Beatrice lachte zu dieser Frage der Großmutter nervös, und er freute sich, dass sie ihn als »gut aussehenden Professor« bezeichnet hatte. Errötend lächelte sie Giovanni an. »Dr. Vecchio, das ist meine Großmutter Isadora.«
Giovanni senkte den Kopf vor der Großmutter und war von ihrer anmutigen Förmlichkeit begeistert.
»Mucho gusto, Señora. Me llamo Giovanni Vecchio. Ihre Enkelin ist mir in der Bibliothek eine große Hilfe.«
»Und natürlich spricht er Spanisch«, hörte er Beatrice raunen.

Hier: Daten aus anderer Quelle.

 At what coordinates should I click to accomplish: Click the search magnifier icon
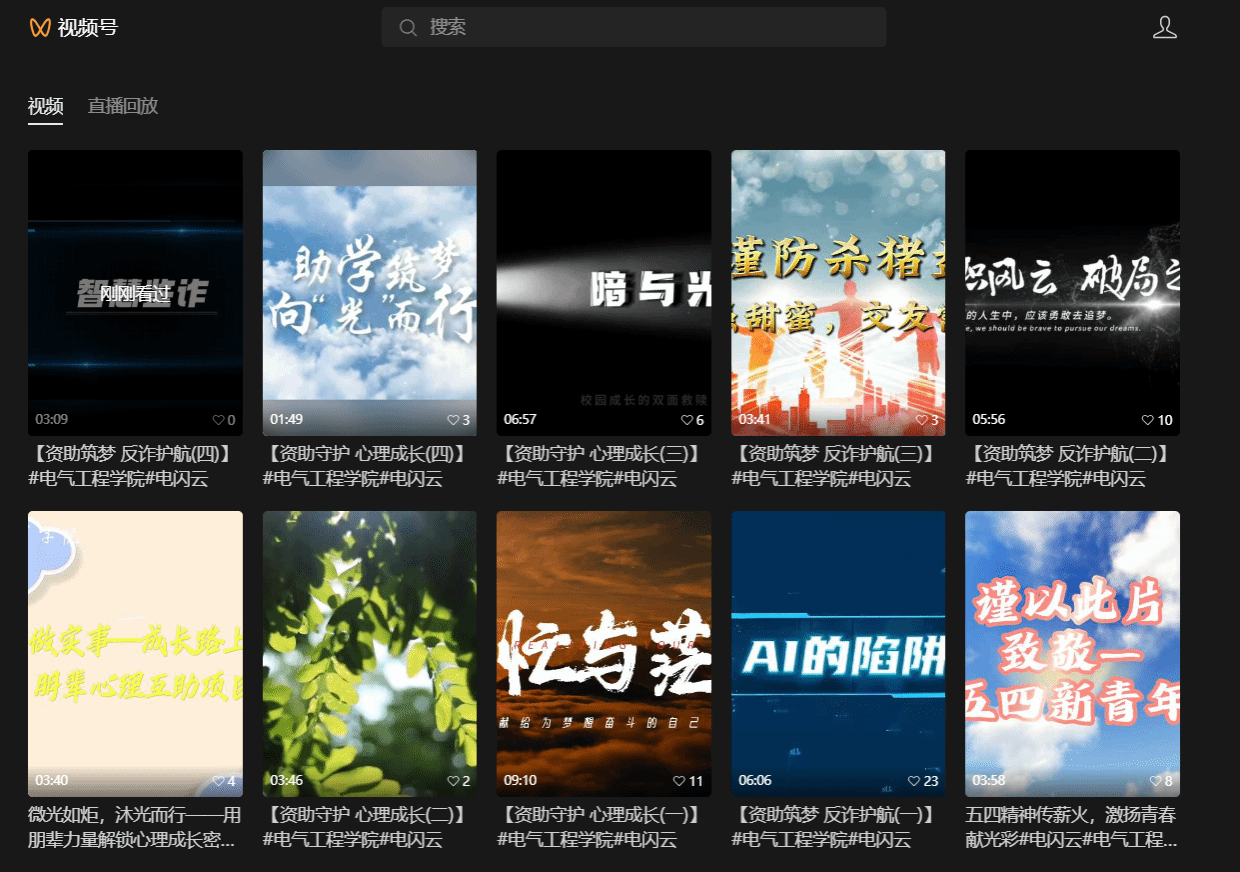(408, 28)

»Beatrice, benimm dich«, tadelte Isadora sie. »Dr. Vecchio, es ist mir eine Freude, Sie kennenzulernen. Sind Sie ein Liebhaber zeitgenössischer Kunst?«
Er nickte lächelnd und barg die Hände vorsichtig in den Taschen. »Oh ja. Ich habe gerade die Rothko-Kapelle besichtigt und dachte, ich sollte mir auch noch die ständige Sammlung ansehen. Sind Sie ein Fan von Léger?«
»Allerdings. Aber ich mag auch die Surrealisten hier sehr. Wir wohnen in der Nähe der Rice University, darum kann ich oft vorbeikommen. Und Sie forschen an der Hochschule?«
»Ja, aber mehr, um einer Freundin einen Gefallen zu tun, die sich mit Tibets Religionsgeschichte befasst. Sie lebt in China, und ich schreibe ein Dokument für sie ab.«
»Da machen Sie sich ihretwegen aber viel Arbeit.« Sie legte eine Pause ein, doch er erklärte ihr die Sache nicht näher. Also fragte sie: »Und Sie sind Professor, ja?«
Giovanni fiel auf, dass das Mädchen den Kopf in Erwartung seiner Antwort in einem seltsamen Winkel geneigt hielt. So manches in der Bibliothek kursierende Gerücht galt ihm, doch selbst der beste Forscher würde nichts über ihn herausfinden, was er nicht entdeckt wissen wollte.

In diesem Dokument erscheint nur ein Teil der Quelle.